Ombre dal passato
Campione d’incassi nel 2004 in patria, il thailandese “Shutter”, diretto a quattro mani dagli allora esordienti Banjong Pisanthanakun e Parkpoom Wongpoom e giunto nelle nostre sale soltanto nel giugno 2006, si riallacciava senza troppa originalità alla moderna moda dell’horror giapponese lanciata da titoli come “The ring” e “The grudge”, proponendo la vicenda di due giovani innamorati che, pochi giorni dopo essere fuggiti in seguito all’investimento di una donna, si trovavano ad avere a che fare con la progressiva morte dei propri conoscenti, in qualche modo legata a misteriosi aloni spettrali comparsi nelle loro fotografie.
Quindi, un soggetto che con ogni probabilità recuperava l’idea delle anomalie fotografiche interpretate come segnali di morte imminente direttamente da “Il presagio” di Richard Donner e che ora, sostituiti i protagonisti Ananda Everingham e Natthaweeranuch Thongmee con Joshua Jackson (non nuovo al genere, se consideriamo le sue prove in titoli come “Scream 2”, “Urban legend” e “Cursed-Il maleficio”) e Rachel”Transformers”Taylor, rivive nell’immancabile rifacimento a stelle e strisce per mano, però, del giapponese Masayuki Ochiai, autore, tra l’altro, dell’ospedaliere “Infection”.

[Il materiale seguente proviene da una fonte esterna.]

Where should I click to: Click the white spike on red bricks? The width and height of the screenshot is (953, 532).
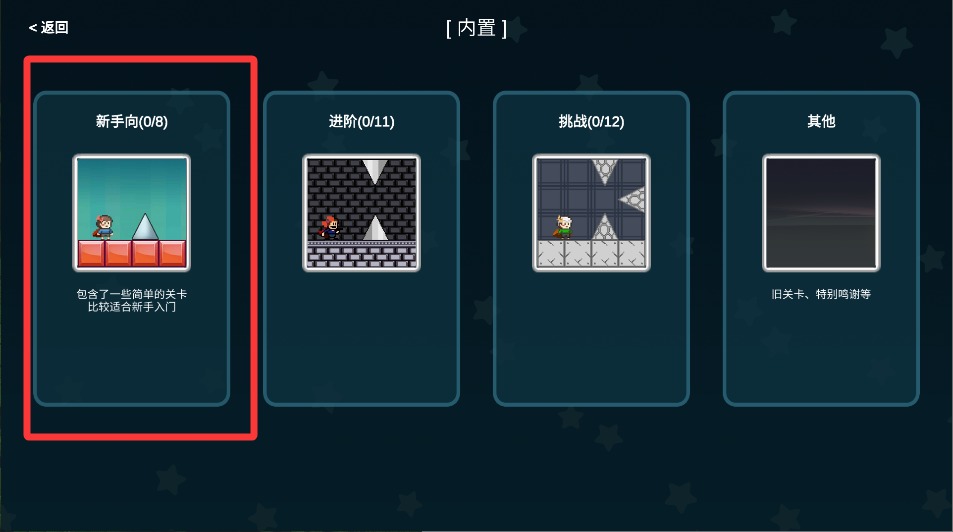pyautogui.click(x=145, y=226)
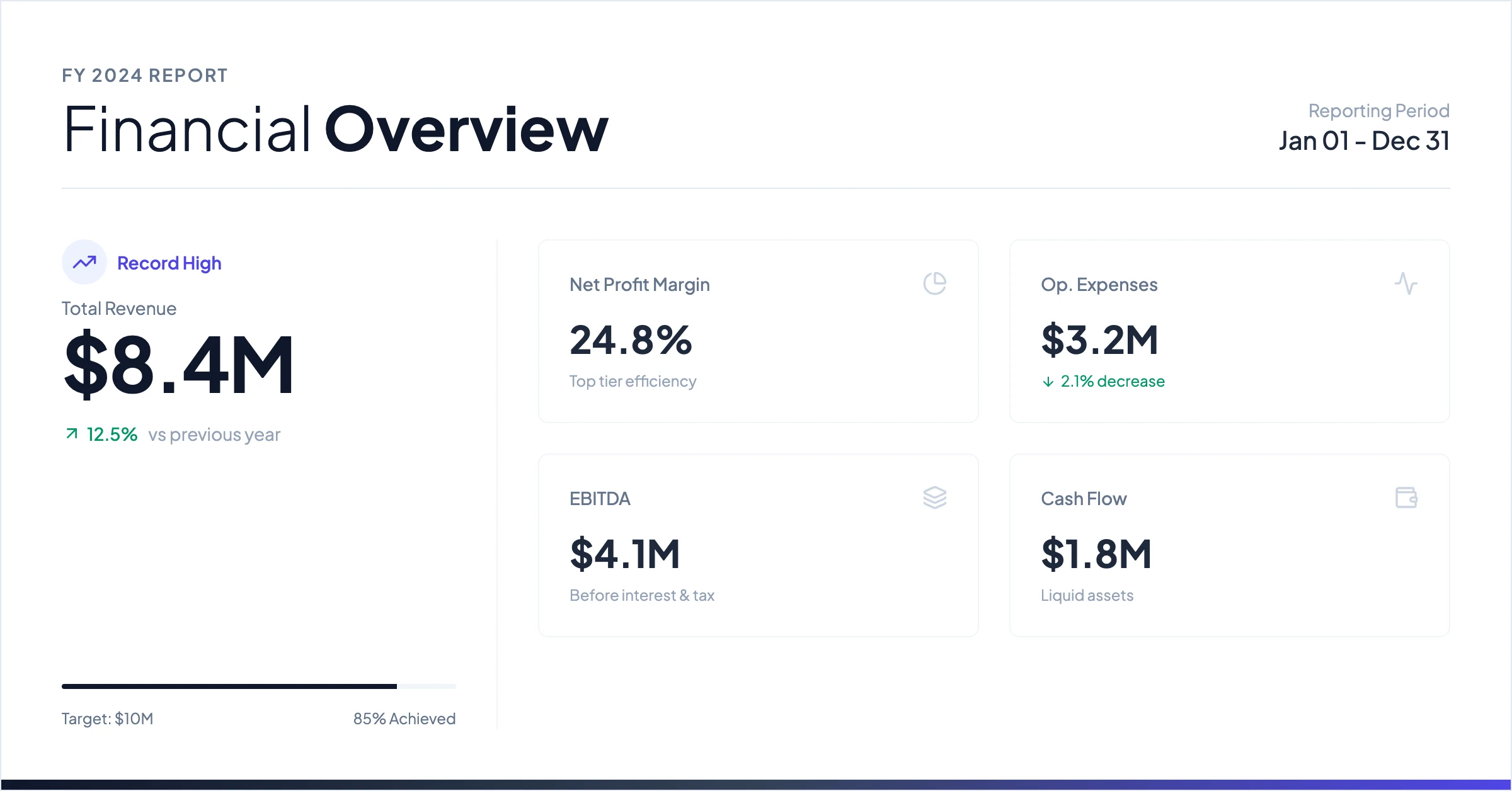Click the 85% Achieved text
This screenshot has height=791, width=1512.
(404, 719)
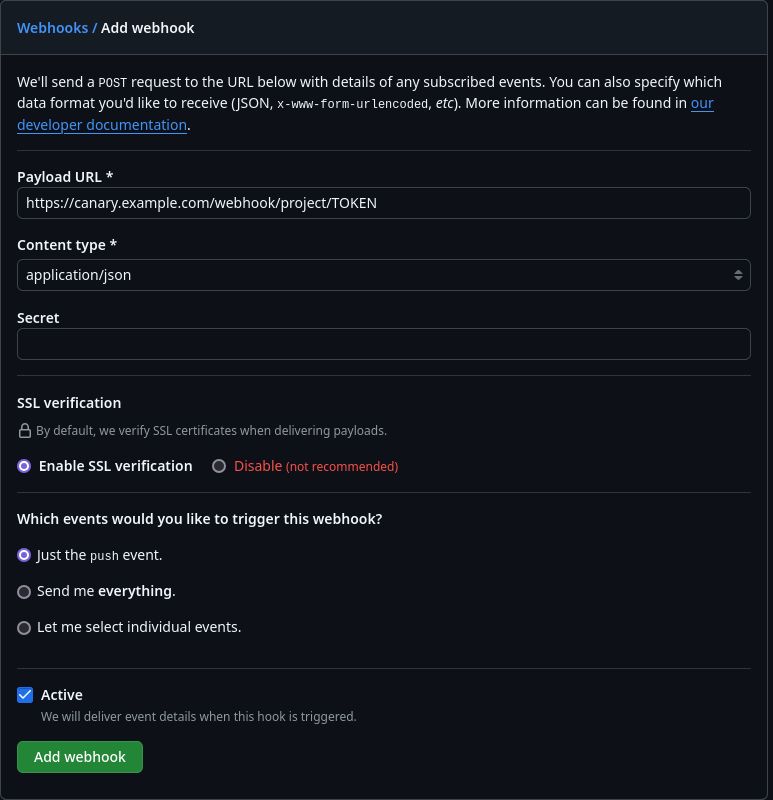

Rifacimento che, come già successo per i remake di “The eye” e “The call-Non rispondere”, ci spinge ancora una volta ad interrogarci sulla sua effettiva utilità, al di là del fatto che, in maniera analoga al “The grudge” made in USA, sembra quasi suggerire una certa allegoria di taglio politico nella scelta di mantenere le originali fattezze con occhi a mandorla degli spettri.

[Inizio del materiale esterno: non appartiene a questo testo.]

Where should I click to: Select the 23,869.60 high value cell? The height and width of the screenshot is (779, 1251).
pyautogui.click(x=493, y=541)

E, anche se il risultato finale appare decisamente più digeribile del soporifero prototipo per merito di una regia che, sfruttando maggiormente le canzoncine soft pop della colonna sonora e ponendo in secondo piano i toni cupi generali, conferisce una certa “orecchiabilità occidentale” ai lenti ritmi di narrazione tipici della celluloide proveniente dal Sol Levante, non ci troviamo altro che dinanzi all’ennesima ghost-story già vista – al di là di qualche piccola modifica di script – nel corso della cui fruizione l’unica cosa che possono fare gli spettatori è balzare dalla poltrona ogni volta che il sonoro aumenta improvvisamente di volume.
Non tutti gli spettatori, tra l’altro.

La frase: "“Che cos’è?”
“Non lo so, un riflesso o forse un difetto della pellicola”".